Energy Efficiency Resource Standards

Summary: 5% renewable energy by 2025—energy efficiency may meet a quarter of the standard in any given year, or 6.25%cumulative savings by 2025.

In 1997, Nevada established a renewable portfolio standard (RPS) as part of its restructuring legislation. Assembly Bill (AB) 3 of 2005 revised the RPS, increasing the portfolio requirement to 20% by 2015 and allowing utilities to use energy efficiency to help meet the requirements. Amendments in Senate Bill 358 of 2009 raised the portfolio requirement to 25% by 2025. Energy efficiency measures qualify if they are subsidized by the electric utility, reduce demand (as opposed to shifting peak demand to off-peak hours), and are implemented or sited at a retail customer’s location after January 1, 2005. Energy efficiency savings can meet up to a quarter of the total standard in any given year. AB1 of 2007 expanded the definition of efficiency resources to include district heating systems powered by geothermal hot water.

The Public Utilities Commission of Nevada (PUCN) established a program to allow energy providers to buy and sell portfolio energy credits (PECs) in order to meet energy portfolio requirements. The number of kWh saved by energy efficiency measures is multiplied by 1.05 to determine the number of PECs. For electricity saved during peak periods as a result of efficiency measures, the credit multiplier is increased to 2.0. PECs are valid for a period of four years. 
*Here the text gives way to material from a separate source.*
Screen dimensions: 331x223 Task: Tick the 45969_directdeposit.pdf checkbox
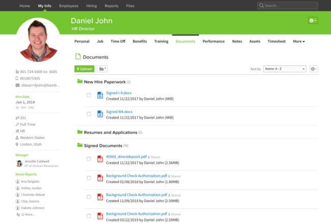[89, 159]
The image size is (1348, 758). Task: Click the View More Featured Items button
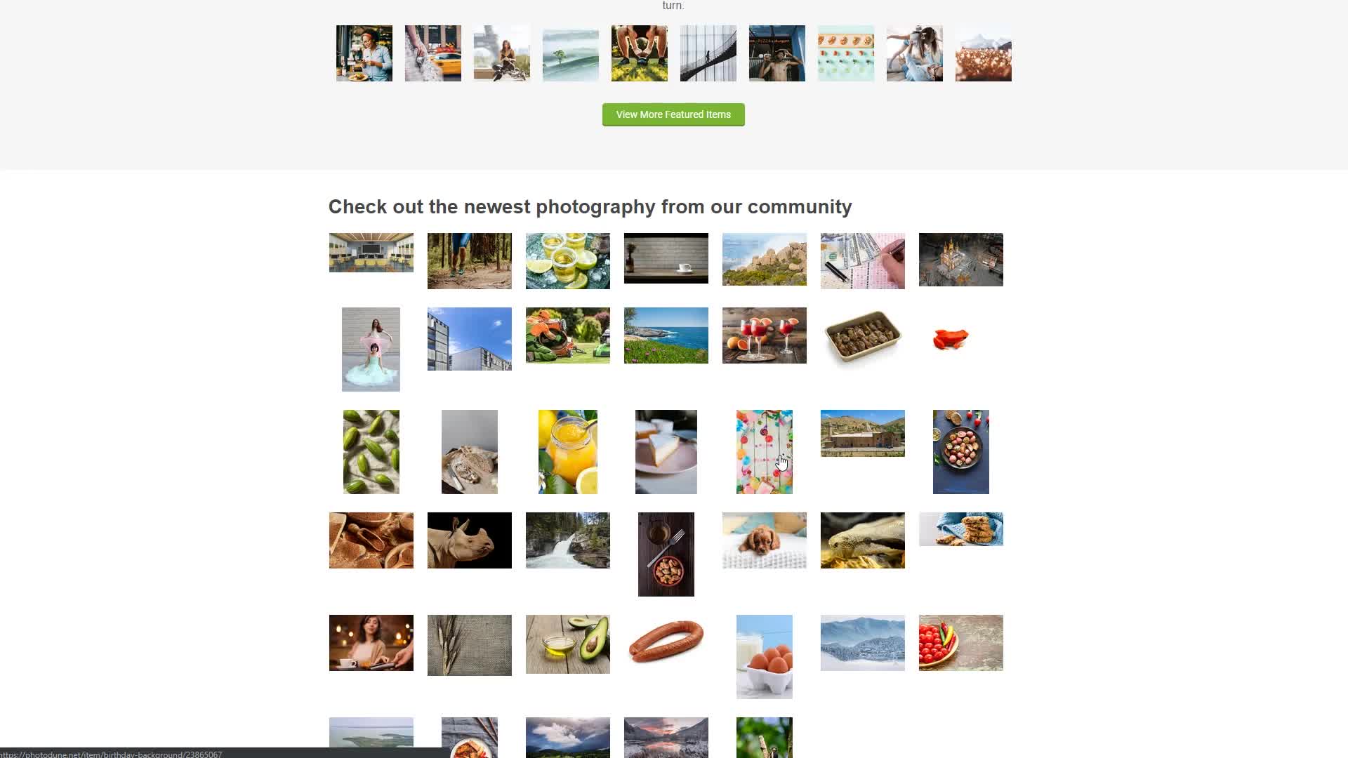673,114
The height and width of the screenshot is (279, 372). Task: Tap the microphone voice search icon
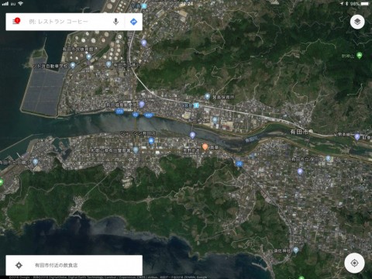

Since they are cumulative savings goals, the 25% target in 2025 will require only 6.25% of its sales in 2025 to be met with energy efficiency over a twenty-year period. The average annual savings goals for periods 2009-2011, 2011-2013, and 2013-2015 will be 0.375%, dropping to 0.25% for the next two five year intervals. While these levels provided motivation to the utilities to pursue energy efficiency in the early years as they were building their efficiency programs, these levels are now far below the companies' actual achievements and are no stimulus to be aggressive in conducting energy efficiency today.

In 2013, the legislature voted to phase out this energy efficiency allowance in order to effectively increase the requirement for new renewable energy.  

Nevada has no Natural Gas EERS.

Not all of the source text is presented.